Penembusan neckline 1.380 akhirnya mengkonfirmasi pola double bottom pada IHSG yang saat ini berpeluang menuju target barunya disekitar level 1.470.
Timah (TINS) menargetkan pendapatan tahun ini sama dengan pendaoatan tahun lalu. Harga komoditas timah yang tidak menentu menyebabkan perseroan tidak berharap banyak terhadap pertumbuhan 2009. Penjualan 2008 diperkirakan hanya mencapai Rp 6.8 triliun dibanding 2007 sebesar Rp 8.5 triliun, smentara laba bersih diperkirakan hanya mencapai Rp 6.8 triliun dibanding 2007 sebesar Rp 8.5 triliun.
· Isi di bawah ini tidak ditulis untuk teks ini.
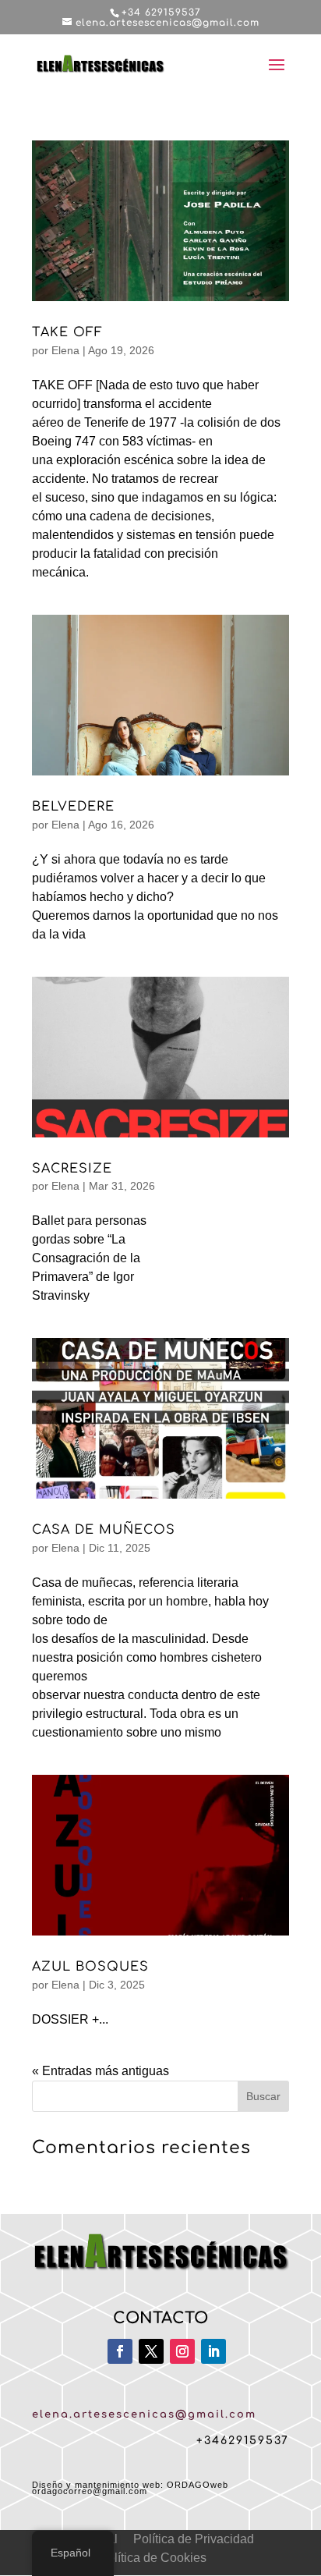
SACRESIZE (72, 1169)
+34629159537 (242, 2440)
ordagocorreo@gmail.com (89, 2491)
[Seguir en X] (151, 2351)
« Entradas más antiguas (100, 2070)
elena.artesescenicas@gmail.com (144, 2414)
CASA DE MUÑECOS (103, 1530)
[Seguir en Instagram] (182, 2351)
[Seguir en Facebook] (120, 2351)
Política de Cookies (152, 2557)
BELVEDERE (73, 807)
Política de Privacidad (193, 2539)
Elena (65, 350)
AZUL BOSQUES (90, 1967)
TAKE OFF (67, 332)
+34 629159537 (161, 12)
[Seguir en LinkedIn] (213, 2351)
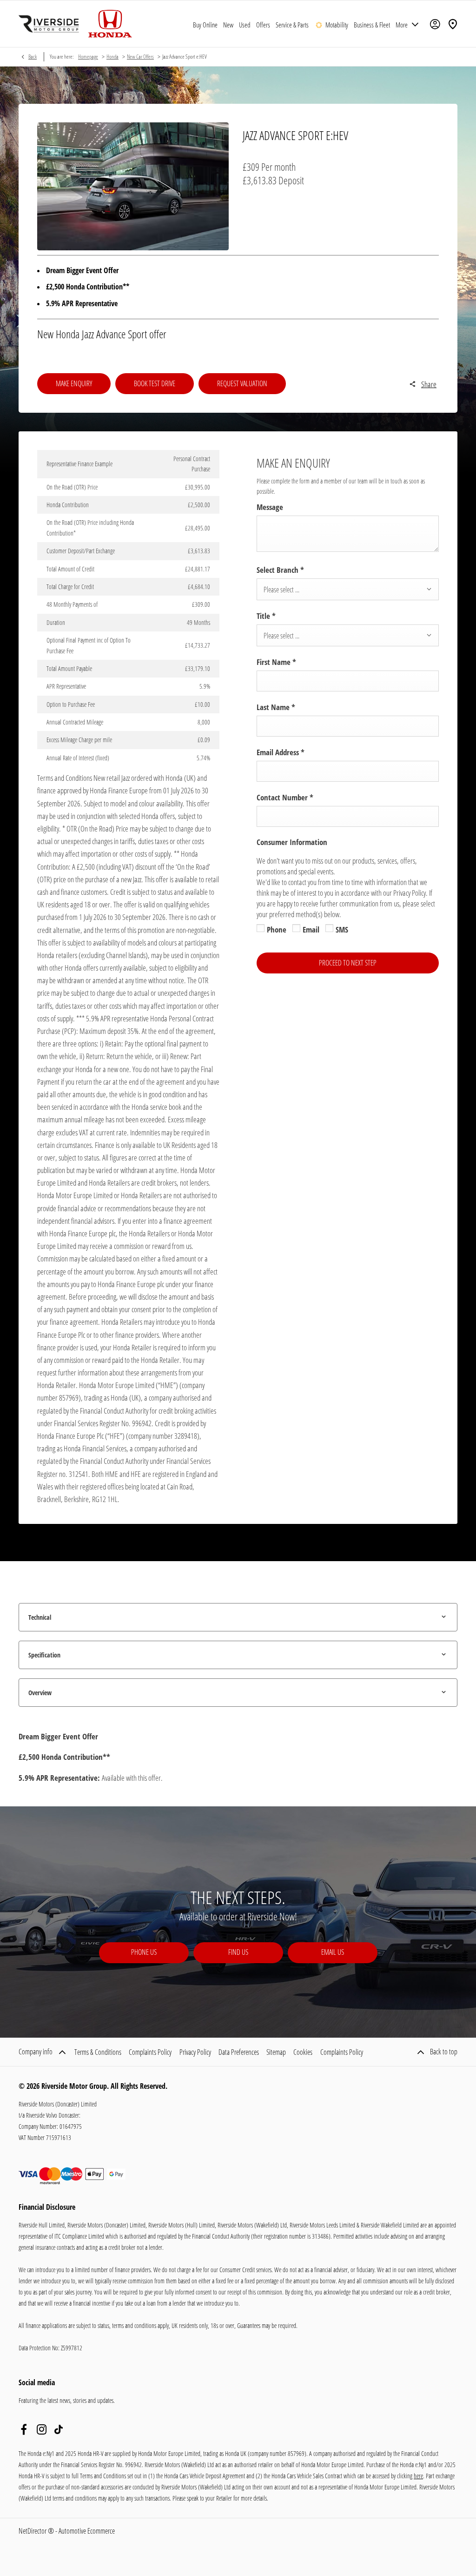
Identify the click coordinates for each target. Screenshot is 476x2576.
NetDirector (33, 2531)
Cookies (302, 2052)
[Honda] (110, 24)
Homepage (88, 56)
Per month (278, 167)
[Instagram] (41, 2429)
Bumi Resources (BUMI) melalui anak perusahaan Bumi Resources Investment mengakuisisi 80 % saham Zurich Asset Investment Ltd. Penandatanganan pembelian saham dilakukan antara Bumi Resources Investment dengan Goodrich Management pada 23 Desember 2008. Dengan demikian, BUMI secara tidak langsung menguasai 44 % saham Darma
Henwa T (DEWA) karena Zurich merupakan pemilik 55 % saham DEWA. Total saham kepemilikan BUMI bakal bertambah menjadi 64,43 persen karena sebelumnya sudah menguasai 20,43% saham.
Laba bersih per september 2008 Bakrie & Brothers (BNBR)naik 439,7 % menjadi Rp885,739 miliar dari Rp164,11 miliar di periode sama tahun sebelumnya. Pendapatan perseroan naik menjadi Rp6,38 triliun dari Rp3,28 triliun dan laba usaha
menjadi Rp952,15 miliar dari Rp540,15 miliar. Perseroan meraih pendapatan lain-lain Rp125,71 miliar dari beban lainlain Rp152,17 miliar sehingga laba sebelum pajak menjadi Rp1,077 triliun dari Rp387,97 miliar.
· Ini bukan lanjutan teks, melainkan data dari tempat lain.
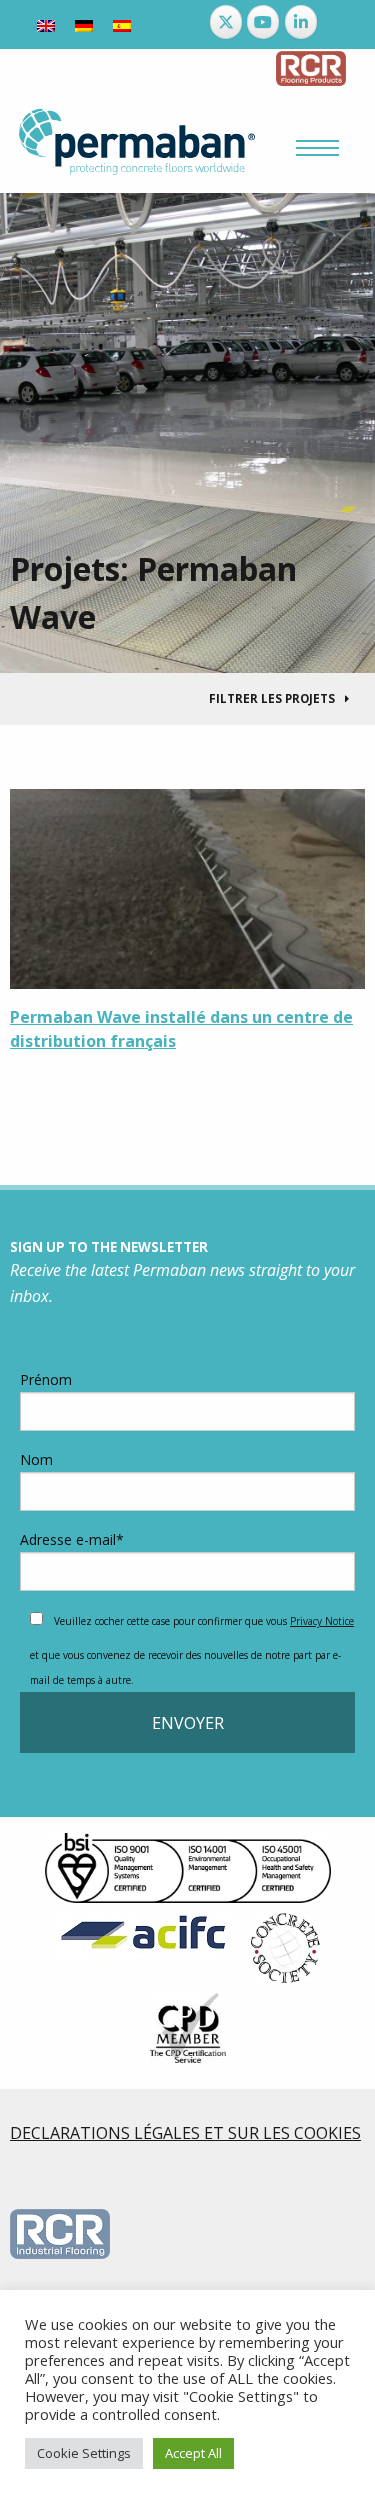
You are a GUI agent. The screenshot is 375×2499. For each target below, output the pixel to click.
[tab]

Medco E& P anak usaha Medco Energi Internasional (MEDC) tahun ini menyiapkan capex sebesar USD 325 juta, lebih besar dari tahun lalu yang sebesar USD 225 juta. Perseroan memperkirakan produksi minyak dan kondensat pada tahun 2009 akan turun dibandingkan tahun lalu. Pada tahun 2009, produksi minyak ditargetkan 39.000 barel per hari atau turun dibandingkan 2008 yang 43.000 barel per hari.
Pada tahun ini, belanja modal dialokasikan mencapai 325 juta dolar AS atau naik dibandingkan tahun 2008 yang 225 juta dolar AS. Selain itu Medco masih menunggu perpanjangan Blok A selama 20 tahun. Kontrak kerja sama Blok A akan habis tahun 2009. Sesuai target, Blok A akan mulai berproduksi gas tahun 2011 sebesar 110 juta kaki kubik per hari. Medco sudah menandatangani kontrak pasokan gas dengan pabrik Pupuk Iskandar Muda (PIM) dan PT PLN (Persero).
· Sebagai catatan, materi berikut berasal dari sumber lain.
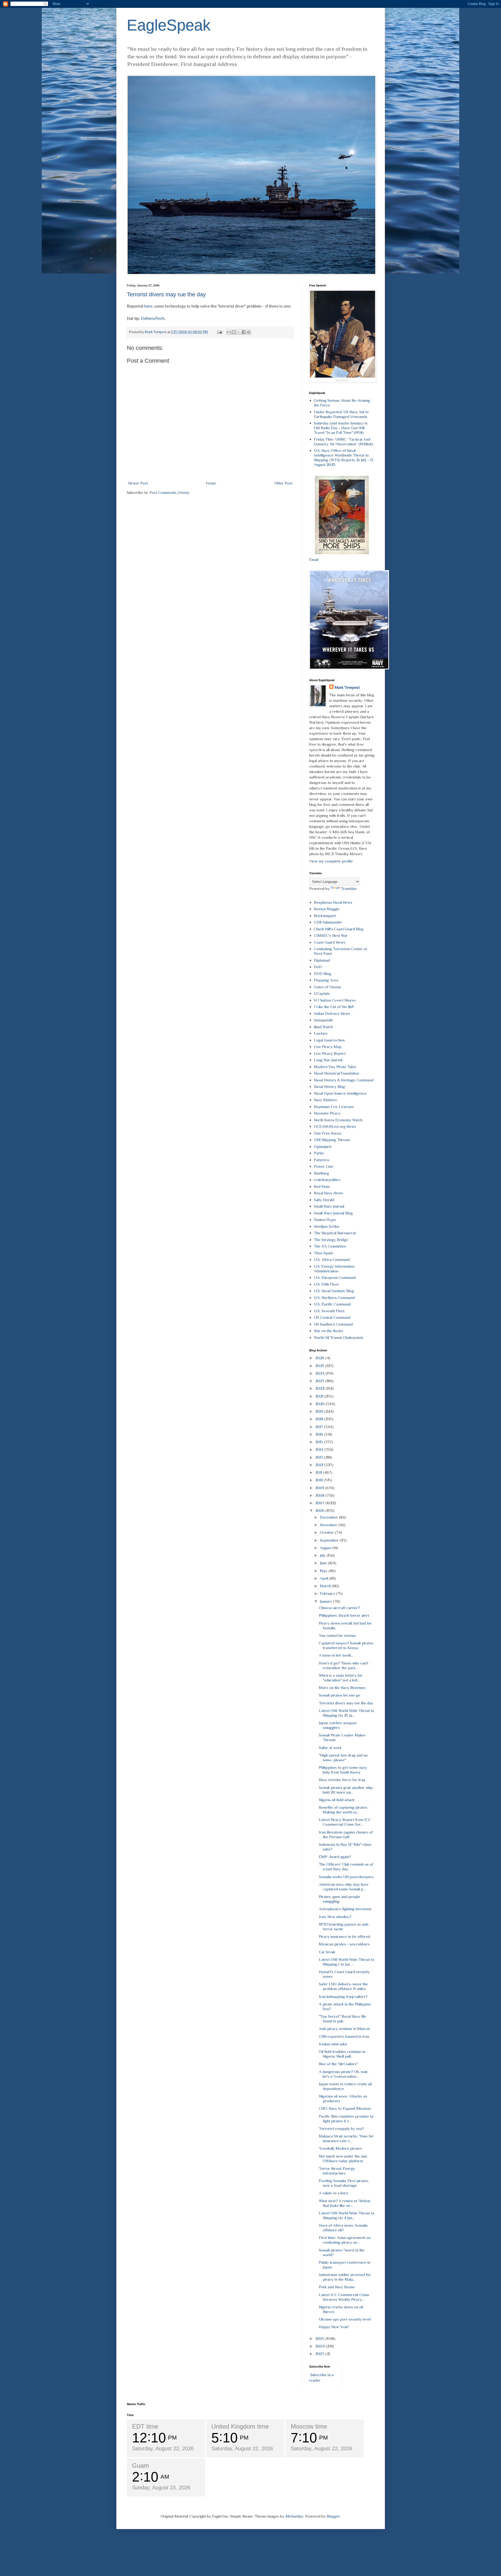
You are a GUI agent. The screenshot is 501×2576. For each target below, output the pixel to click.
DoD (318, 966)
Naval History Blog (329, 1086)
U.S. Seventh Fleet (329, 1311)
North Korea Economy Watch (338, 1120)
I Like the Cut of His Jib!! (334, 1006)
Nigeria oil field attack (337, 1800)
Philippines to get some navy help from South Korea (343, 1769)
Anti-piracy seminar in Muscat (344, 2028)
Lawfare (321, 1033)
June (324, 1563)
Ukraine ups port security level (345, 2319)
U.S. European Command (335, 1277)
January (326, 1601)
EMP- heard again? (335, 1856)
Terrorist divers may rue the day (166, 294)
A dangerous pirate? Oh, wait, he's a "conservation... (343, 2073)
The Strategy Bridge (331, 1239)
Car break (327, 1952)
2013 (319, 1457)
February (328, 1593)
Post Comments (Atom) (169, 492)
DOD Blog (322, 973)
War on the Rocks (328, 1330)
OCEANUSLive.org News (335, 1126)
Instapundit (323, 1020)
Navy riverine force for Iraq (342, 1779)
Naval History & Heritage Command (343, 1080)
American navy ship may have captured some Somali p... (343, 1886)
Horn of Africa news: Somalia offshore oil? (343, 2227)
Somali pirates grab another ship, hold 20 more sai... (346, 1789)
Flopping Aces (326, 980)
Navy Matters (325, 1100)
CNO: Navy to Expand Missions (345, 2108)
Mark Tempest (347, 687)
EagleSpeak (169, 25)
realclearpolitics (327, 1179)
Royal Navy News (328, 1193)
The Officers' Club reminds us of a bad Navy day (346, 1866)
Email (313, 559)
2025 (320, 1365)
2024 (320, 1373)
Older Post (283, 483)
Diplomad (322, 960)
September (330, 1540)
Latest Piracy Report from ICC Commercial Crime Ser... (345, 1821)
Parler (319, 1153)
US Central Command (332, 1317)
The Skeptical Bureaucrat (335, 1233)
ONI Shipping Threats (332, 1139)
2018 (319, 1419)
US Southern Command (333, 1324)
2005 (320, 2338)
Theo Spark (323, 1253)
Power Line (323, 1166)
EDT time (145, 2426)
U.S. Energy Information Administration (334, 1268)
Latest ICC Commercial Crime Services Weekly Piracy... (344, 2297)
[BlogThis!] (233, 332)
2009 (320, 1487)
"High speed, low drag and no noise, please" (343, 1757)
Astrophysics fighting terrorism (345, 1909)
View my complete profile (331, 861)
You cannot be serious (337, 1635)
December (329, 1517)
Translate (349, 888)
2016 (319, 1434)
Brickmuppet (325, 915)
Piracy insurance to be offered (344, 1936)
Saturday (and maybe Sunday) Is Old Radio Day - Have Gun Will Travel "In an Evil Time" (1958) (341, 428)
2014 (319, 1449)
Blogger (333, 2516)
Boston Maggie (326, 909)
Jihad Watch (323, 1027)
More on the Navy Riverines (342, 1687)
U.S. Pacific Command (332, 1304)
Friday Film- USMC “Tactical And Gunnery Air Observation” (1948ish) (343, 441)
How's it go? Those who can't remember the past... (343, 1665)
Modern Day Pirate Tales (335, 1066)
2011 (319, 1472)
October (327, 1532)
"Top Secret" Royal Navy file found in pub (342, 2018)
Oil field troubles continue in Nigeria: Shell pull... (342, 2053)
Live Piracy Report (329, 1053)
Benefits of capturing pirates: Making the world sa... (343, 1809)
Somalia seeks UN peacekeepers (346, 1876)
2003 (320, 2353)
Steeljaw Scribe (326, 1226)
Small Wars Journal (329, 1206)
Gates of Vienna (327, 987)
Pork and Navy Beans (337, 2287)
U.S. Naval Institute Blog (334, 1291)
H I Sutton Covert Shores (335, 1000)
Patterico (321, 1160)
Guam (140, 2465)
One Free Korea (327, 1133)
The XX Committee (330, 1246)
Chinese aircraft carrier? (339, 1607)
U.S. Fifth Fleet (326, 1284)
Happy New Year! (334, 2327)
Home (211, 483)
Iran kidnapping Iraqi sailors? (343, 1996)
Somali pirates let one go (339, 1695)
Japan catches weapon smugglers (337, 1725)
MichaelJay (294, 2516)
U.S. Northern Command (334, 1297)
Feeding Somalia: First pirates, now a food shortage (344, 2183)
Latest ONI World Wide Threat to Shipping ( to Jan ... (346, 1961)
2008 (320, 1495)
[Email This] (228, 332)
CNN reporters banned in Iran (344, 2036)
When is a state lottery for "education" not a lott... (340, 1677)
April (324, 1578)
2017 (319, 1426)
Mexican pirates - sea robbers (344, 1944)
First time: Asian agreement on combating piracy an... (345, 2239)
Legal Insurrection (329, 1040)
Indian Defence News (332, 1013)
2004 (320, 2346)
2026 (320, 1358)
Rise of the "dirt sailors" (338, 2064)
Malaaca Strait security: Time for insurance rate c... (346, 2138)
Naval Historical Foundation (336, 1073)
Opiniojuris (323, 1146)
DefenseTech (153, 318)
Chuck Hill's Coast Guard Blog (338, 929)
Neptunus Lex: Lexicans (334, 1106)
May (324, 1570)
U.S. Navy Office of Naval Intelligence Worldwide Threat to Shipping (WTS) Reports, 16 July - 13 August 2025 (343, 457)
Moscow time (309, 2426)
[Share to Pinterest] (248, 332)
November (329, 1525)
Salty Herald (324, 1199)
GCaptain (322, 993)
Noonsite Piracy (327, 1113)
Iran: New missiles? (335, 1916)
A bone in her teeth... (336, 1655)
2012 (319, 1465)
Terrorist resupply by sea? (341, 2128)
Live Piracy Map (328, 1046)
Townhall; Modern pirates (340, 2148)
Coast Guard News (329, 942)
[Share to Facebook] (243, 332)
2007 (320, 1503)
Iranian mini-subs (333, 2044)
Darma Henwa (DEWA) menguasai 85% saham SumbawaBarat Sejahtera Bersama (SBSB) yang memiliki kuasa pertambangan seluas 23 ribu ha di Bukit Baru Biru Brang Rea dan Brang Ene Kabupaten Sumbawa Barat, NTB, sementara sisanya dimiliki pemerintah kabupaten Sumbawa Barat. Perseroan ingin secepatnya melakukan eksplorasi tapi untuk sementara hanya akan melanjutkan aktivitas operasional yang
sudah dijadwalkan.
Qatar Telecom (Qtel) akan mengajukan prospektus rencana penawaran tender (tender offer) 24,2% saham publik Indosat (ISAT) ke Bapepam-LK paling lambat pada 9 Januari 2009. Qtel telah memberikan komitmen untuk mendaftarkan pelaksanaan penawaran tender kepada Bapepam pada pekan pertama 2009.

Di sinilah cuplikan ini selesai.